Small World Stories from My Travels

Two things have remained constant within the sandbox of my long-term travels: the moment I become complacent is the moment the carpet gets pulled out from under my feet, and that I manage to stumble across the same people in completely different, seemingly unrelated places. The exciting foods, the divergent cultures, the myriad of transportation stories, the colourful locals: these all differ from place to place. But the complacency factor and drenched-in-destiny smallness of the universe have both remained immutable.

During my months in South America, I was amazed at how I kept running into the same people while traipsing through new countries. Granted, there is a fairly entrenched ‘backpacker circuit’ etched into the continent, but I was zigzagging around haphazardly and yet still bumped into familiar faces, time and time again. The culmination of my backpackery astonishment came when the door to my hostel in Valparaiso, Chile opened at midnight, and in walked two guys I had met 3 countries and 6 weeks ago. Needless to say, jaws dropped.

Then, Helen Yuet Ling Pang of World Foodie Guide, a fellow traveleater and Twitterer with way better photography skills and a well-deserved following, commented on my tweet about my camping out on an abandoned part of the Great Wall of China and the semi-disaster of a weekend that preceded it (spoiler: we couldn’t find the Wall). Helen mentioned that it might be a common occurrence; she too went to Jiankou and saw sleeping bags in the turrets of the Great Wall’s towers. The thing is: camping on the wall is illegal, and huge signs around the wall reiterate as much to anyone passing by.

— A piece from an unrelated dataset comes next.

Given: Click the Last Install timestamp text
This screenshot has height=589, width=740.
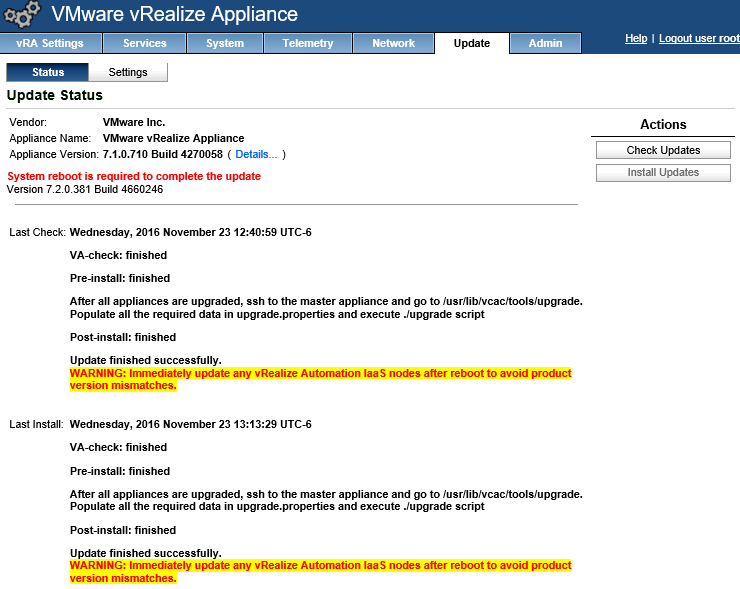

Further, I checked with my friends who live in Beijing (and who camp there fairly often) and they insisted that they have never run into any other campers. I went back to Helen. “Are you sure you saw sleeping bags when you were there?” I asked. She was positive. So I checked my timestamps on the photos and told her I was there on the night of October 17, 2008. She took a look at her pictures and sure enough her timestamp was from October 18th. My friends are in her pictures, sleeping peacefully in the nooks and crannies of the crumbling wall. Bridged by a random interaction and fueled by technology, I had solid proof of how tiny the world can be. The coincidence sort of blew my mind.

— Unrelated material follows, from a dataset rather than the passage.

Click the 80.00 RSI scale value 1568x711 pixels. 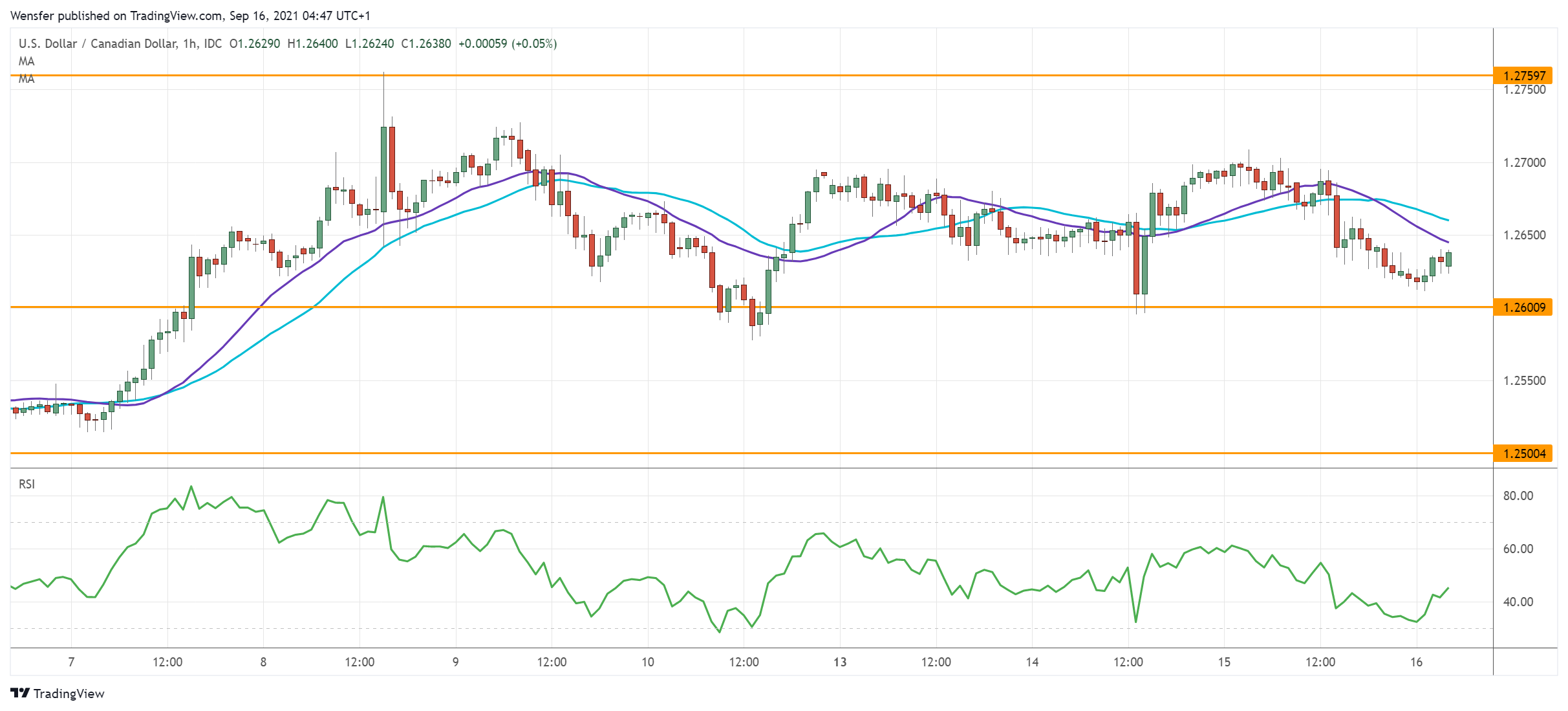[x=1518, y=496]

Antarctica is Still Close Enough to Cross Paths Online

Today, however, I found even greater evidence that the universe is bewilderingly tiny. I initially stumbled over to the excellent Dry Valleys blog via link aggregator MetaFilter. Chronicling Michael Becker’s “slightly terrified journey in Antarctica,” the blog is extremely engaging and the narrative at times humorous, at times educational and always interesting. His photographs are also fantastic; the scenes otherworldly and completely saturated with colour. I tweeted a link to his blog, left a comment and added him to my blogroll. Today, I left another comment and he sent me a quick email, noting that he had perused my blog and that he too had been on Gili Trawangan in the summer. “It would be a crazy coincidence” he added “if you had been there at the same time”. Well, as you’ve likely guessed, we were on Gili Trawangan at exactly the same time. Not only that, but we randomly met while eating a lunch of $1 nasi campur this past July, and bonded over our mutual love of Montreal. He left me his email address, but with my trip to Lombok and birthday volcano climbs, I never wrote. And today, I dug up my notebook from the depths of my backpack, and there it was: Michael Becker, with a footnote that read loves Montreal; can handle spicy nasi campur.

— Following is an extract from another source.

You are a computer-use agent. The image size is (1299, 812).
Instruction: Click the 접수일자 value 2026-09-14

It’s hard to believe the guy emailing from a tent at the southern ends of the earth was the same tanned guy I shared some chicken and rice with a few months ago. Stranger still was the convoluted series of coincidences that led us to correspond today.

What is the lasting legacy of these insane coincidences? A lesson we were all taught as children, but one that often fades into the background over time: be nice to everyone you meet, because you never know when your paths will cross again.

Happy holidays, everyone! All the best for 2010.